Philosophers believe that Plantinga was victorious and it was an easy one. Mackie admitted the fact that plating proved the possibility of coexistence of God and evil is logically consistent. Even though making still question if plating had thoroughly tackled the problems associated with crime. The approach emanated from the aspect that Plantinga provides sentiments of why God allows sin and sufferings but does not account for evidence relating to the subject. Currently, arguments are stating that the evil happenings and sufferings are results of Gods nonexistence. Plantinga clarified most of the notions surrounding the logical problem of evil in satisfactory format.

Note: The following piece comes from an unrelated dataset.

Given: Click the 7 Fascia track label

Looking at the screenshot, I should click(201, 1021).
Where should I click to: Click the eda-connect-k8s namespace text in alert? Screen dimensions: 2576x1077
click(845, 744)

This paper has analyzed the free will defense responses to Mackie’s logical problem of evil identifying and illustrating critical assumptions. It has summarized vital points surrounding the subject and provided analysis of the issue using two illustrations included in the paper. The examples have been used to demonstrate the assumptions for clarity and understanding. Natural evil robs individual’s satisfaction with self. It is meant to make an individual humble, reflect on the importance of temporal good, frailness and to turn away from doing evil things. Since God is above humanity, He can choose wrong or right and this is one element or power shared with understanding to demonstrate our likeness with God. It is therefore essential as the morally upright individual to strive all the time to do good though we were created inclined towards sin. It is our responsibility to align self with moral right and avoid evil at all cost. Despite the existence of natural evil it is meant to guide humanity towards moral goodness.